The global digital therapeutics market is projected to reach $13 to $15 billion by 2028, with hundreds of products in development for substance use disorders, insomnia, chronic pain, diabetes, ADHD, and depression. Regulatory pathway misalignment increases development costs, extends time-to-market, and creates uncertainty that deters investment. The failure of Pear Therapeutics — the first company to receive FDA authorization for a PDT — in 2023 was attributed in part to the difficulty of operating within a regulatory-reimbursement framework designed for physical devices.
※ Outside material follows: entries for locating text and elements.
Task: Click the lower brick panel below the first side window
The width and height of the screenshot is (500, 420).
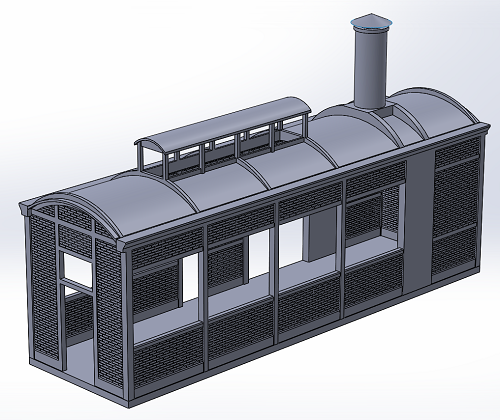Action: [x=168, y=353]
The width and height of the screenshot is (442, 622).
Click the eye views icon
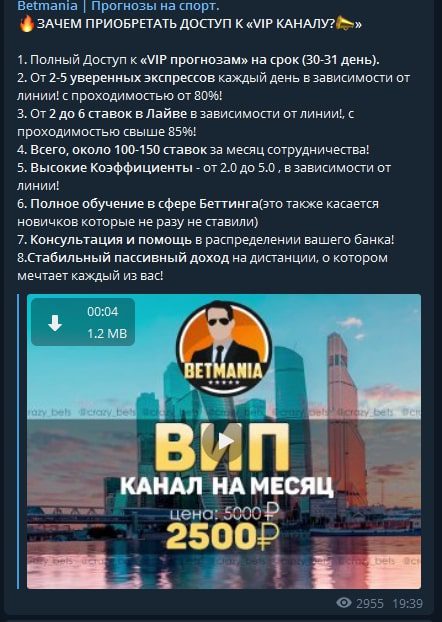[x=344, y=603]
The De Novo pathway has been used for first-in-class PDTs such as reSET (substance use disorders) and EndeavorRx (ADHD), but it was not designed for software products. The FDA's Breakthrough Device Designation has been applied to some digital therapeutics, but it accelerates review rather than addressing the fundamental pathway mismatch. In January 2025, the FDA updated its Clinical Decision Support and general wellness guidance documents, adopting a more permissive approach to some digital health tools, and withdrew its SaMD clinical evaluation guidance, signaling a shift in strategy. However, reducing regulatory burden also risks reducing evidentiary standards. Many 510(k)-cleared digital health devices lack direct evidence of effectiveness, relying on equivalence to predicates — a problematic assumption for software, where small UI/UX changes can dramatically alter therapeutic engagement. Developing credible placebo controls for digital interventions remains extremely difficult because user interaction, design features, and engagement are integral to the therapy, and full blinding is rarely achievable.
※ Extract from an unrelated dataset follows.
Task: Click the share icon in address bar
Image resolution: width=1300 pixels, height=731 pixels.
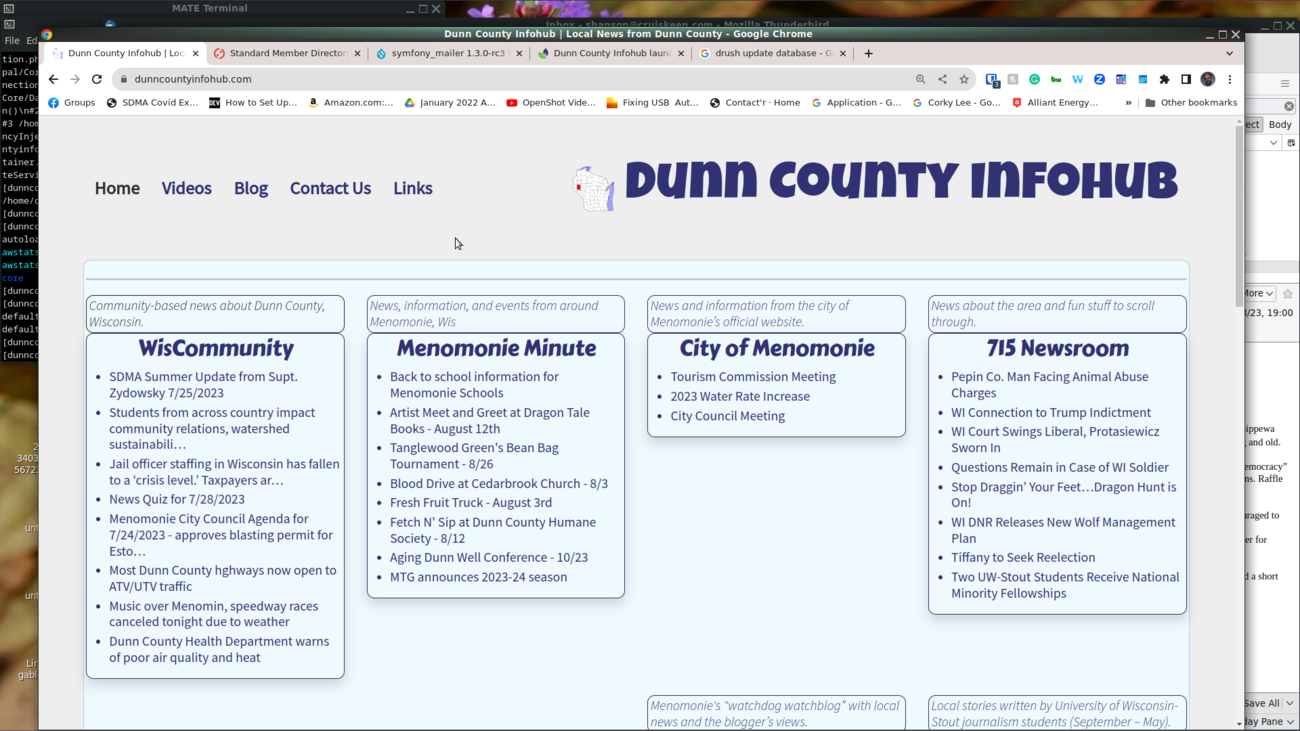Action: pyautogui.click(x=942, y=79)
A regulatory pathway specifically designed for software-based therapeutics — one that accommodates iterative development, platform-agnostic evidence standards, and adaptive trial designs — would address the structural mismatch. This could draw on models from software certification in other safety-critical domains (aviation, automotive) where continuous updates are managed through structured change-impact assessment rather than full re-certification. Consensus on appropriate clinical trial designs for PDTs, including standardized approaches to placebo controls and outcome measurement for software interventions, would provide the evidentiary foundation.
A student team could conduct a systematic comparison of regulatory pathways for software-based therapeutics across jurisdictions (FDA, EMA, PMDA, TGA) to identify which elements of non-U.S. frameworks address the gaps in the current FDA approach. Another entry point would be designing and testing a sham digital therapeutic control condition for a specific therapeutic area, addressing the placebo-control methodology gap. Relevant skills include regulatory science, clinical trial design, software engineering, and behavioral science.
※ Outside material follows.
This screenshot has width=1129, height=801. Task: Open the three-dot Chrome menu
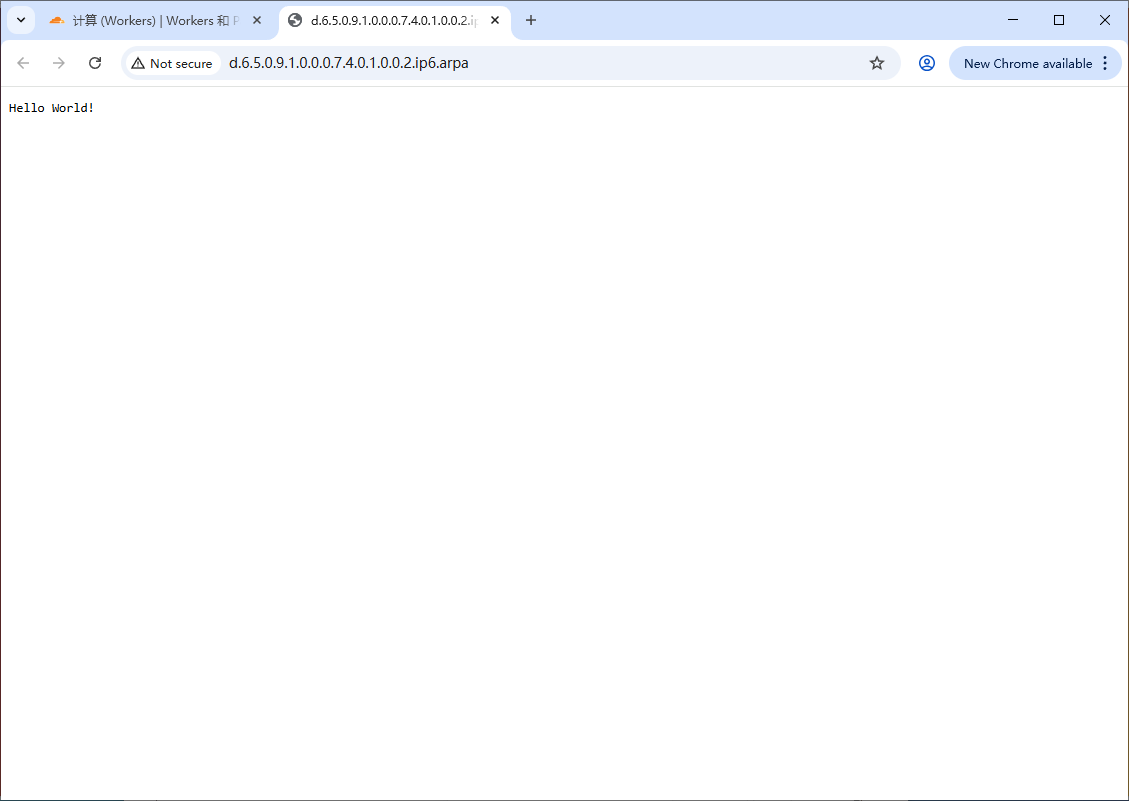coord(1106,63)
This brief draws on a 2025 Nature npj Mental Health Research study of FDA-authorized SaMD, a 2023 Frontiers in Digital Health regulatory analysis, FDA guidance updates from January 2025, and Latham & Watkins regulatory commentary. Related to health-digital-therapeutics-outcome-measurement (addresses measurement rather than pathway) and health-510k-predicate-creep (shared concern about 510(k) evidence standards for software). Possible overlap with health-digital-therapeutics-reimbursement-gap — this brief focuses on the FDA regulatory pathway problem while the existing brief addresses the payer/reimbursement gap. Tagged `domain:digital` in addition to `domain:health` because the software development lifecycle is central to the problem. Tagged `tractability:research-contribution` because the pathway design question requires policy research rather than prototyping.